▶ The problem:
The answer must be an exact copy of the lines from the one containing "You are a GUI" through the end of the records, with the pictures left out.

▶ Listed entries:
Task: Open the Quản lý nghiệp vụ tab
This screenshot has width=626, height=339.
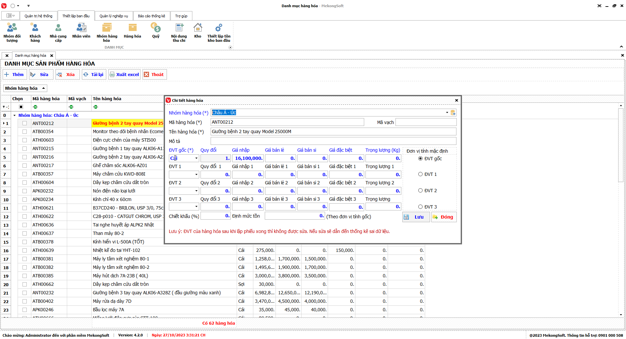Action: (x=113, y=16)
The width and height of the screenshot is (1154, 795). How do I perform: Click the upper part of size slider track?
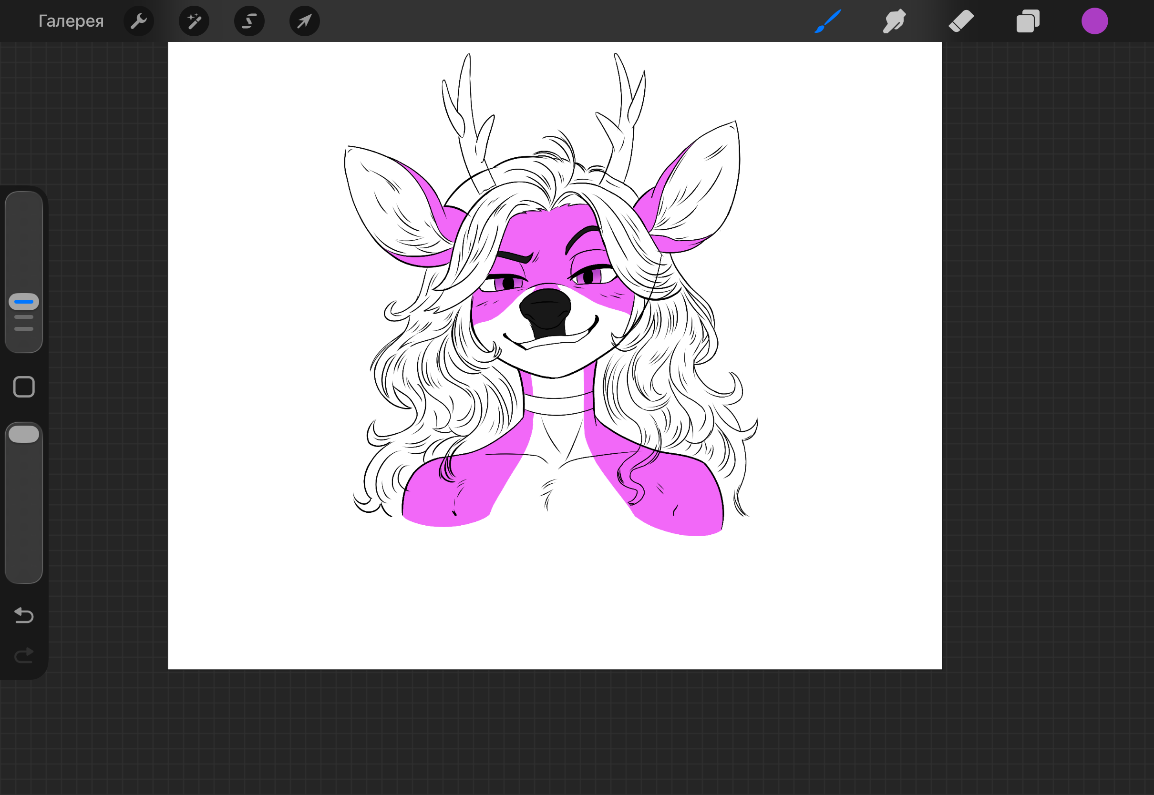pyautogui.click(x=24, y=239)
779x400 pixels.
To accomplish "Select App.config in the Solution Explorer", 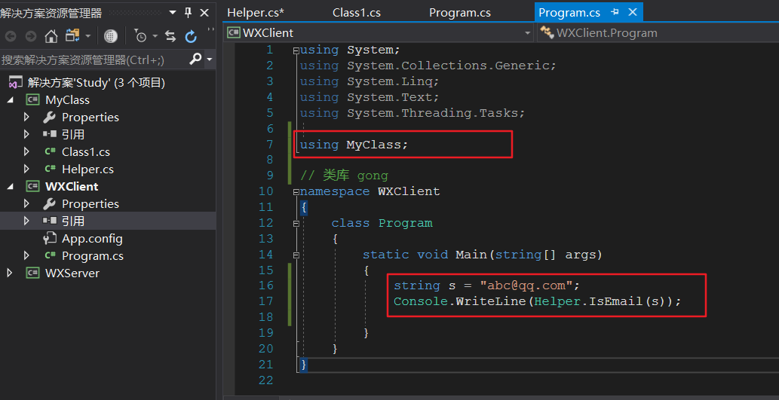I will (92, 239).
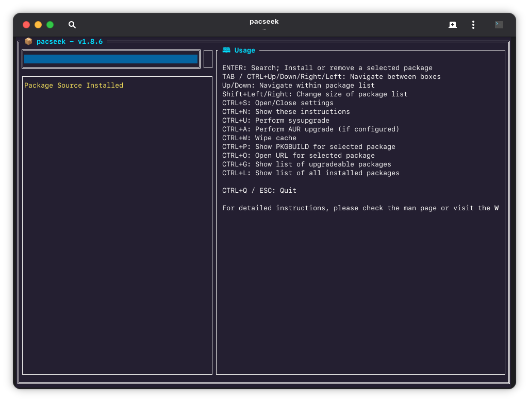Select the Installed column header
Screen dimensions: 529x402
pos(105,85)
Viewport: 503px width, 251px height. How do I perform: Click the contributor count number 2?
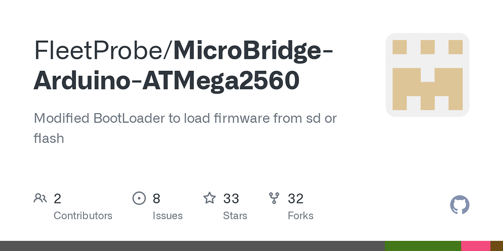(x=57, y=199)
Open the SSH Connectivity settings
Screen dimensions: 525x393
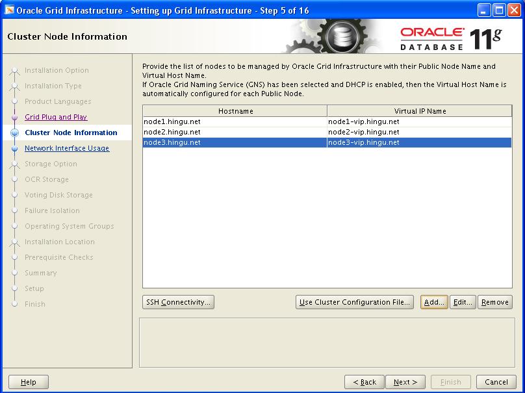pos(178,302)
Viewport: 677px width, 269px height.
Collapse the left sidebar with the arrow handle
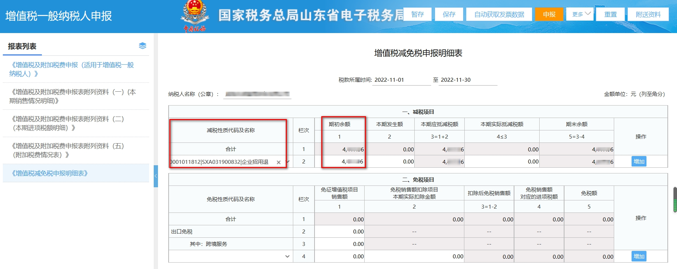click(x=155, y=176)
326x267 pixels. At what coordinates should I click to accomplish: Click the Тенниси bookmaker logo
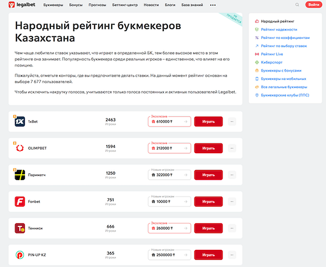pyautogui.click(x=20, y=228)
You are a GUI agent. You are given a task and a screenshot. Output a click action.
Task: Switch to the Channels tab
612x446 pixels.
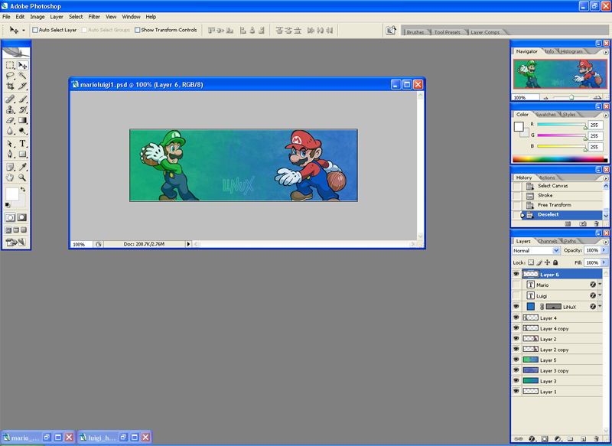(x=547, y=241)
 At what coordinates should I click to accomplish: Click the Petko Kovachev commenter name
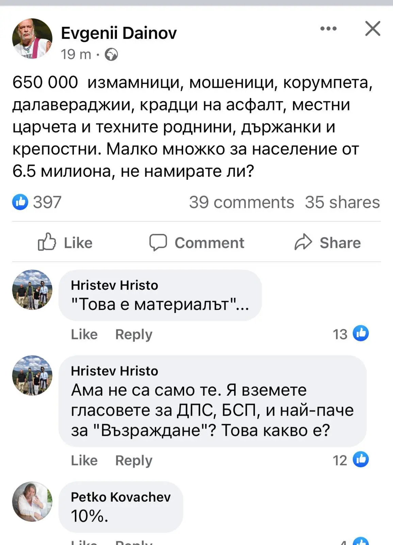click(121, 497)
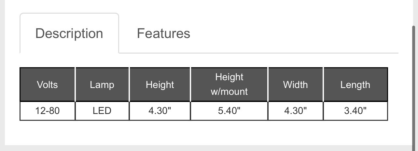Select the Height column header
The height and width of the screenshot is (151, 418).
160,85
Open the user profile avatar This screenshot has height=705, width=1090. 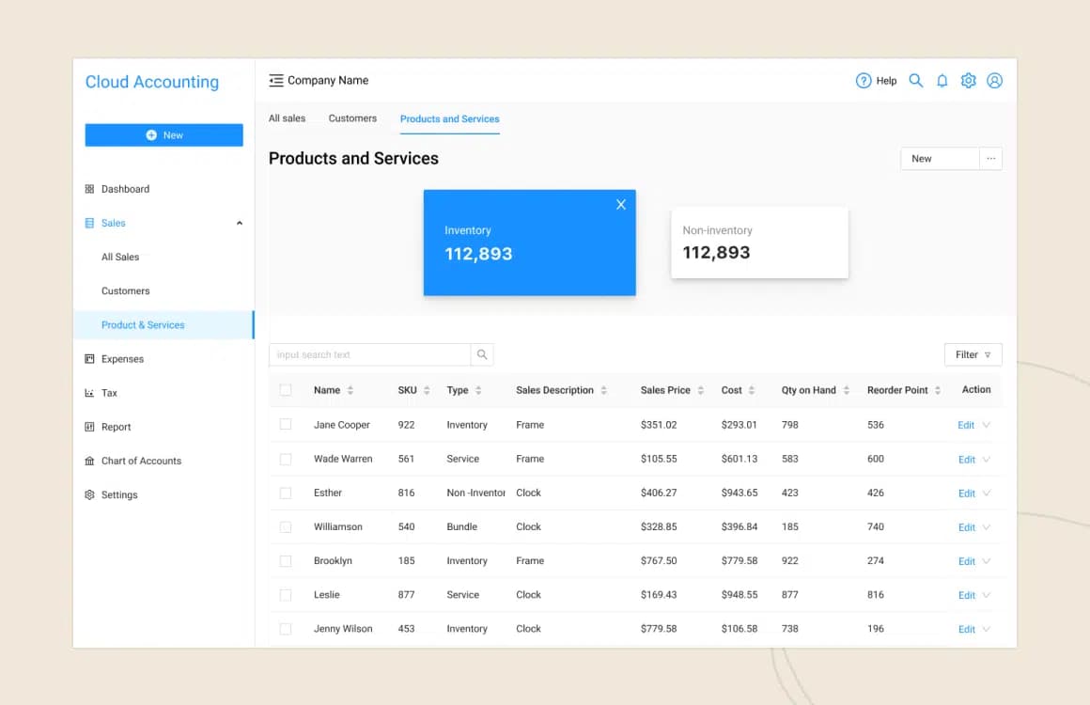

▶ Solution below:
You are a GUI agent. You are given a task and a screenshot. Output a click action.
Task: Switch to the Channels tab
612x446 pixels.
(x=547, y=241)
 At what coordinates should I click to accomplish: Click the Petko Kovachev commenter name
click(121, 497)
Select the Height column header
The height and width of the screenshot is (151, 418).
160,85
Open the user profile avatar This screenshot has height=705, width=1090. 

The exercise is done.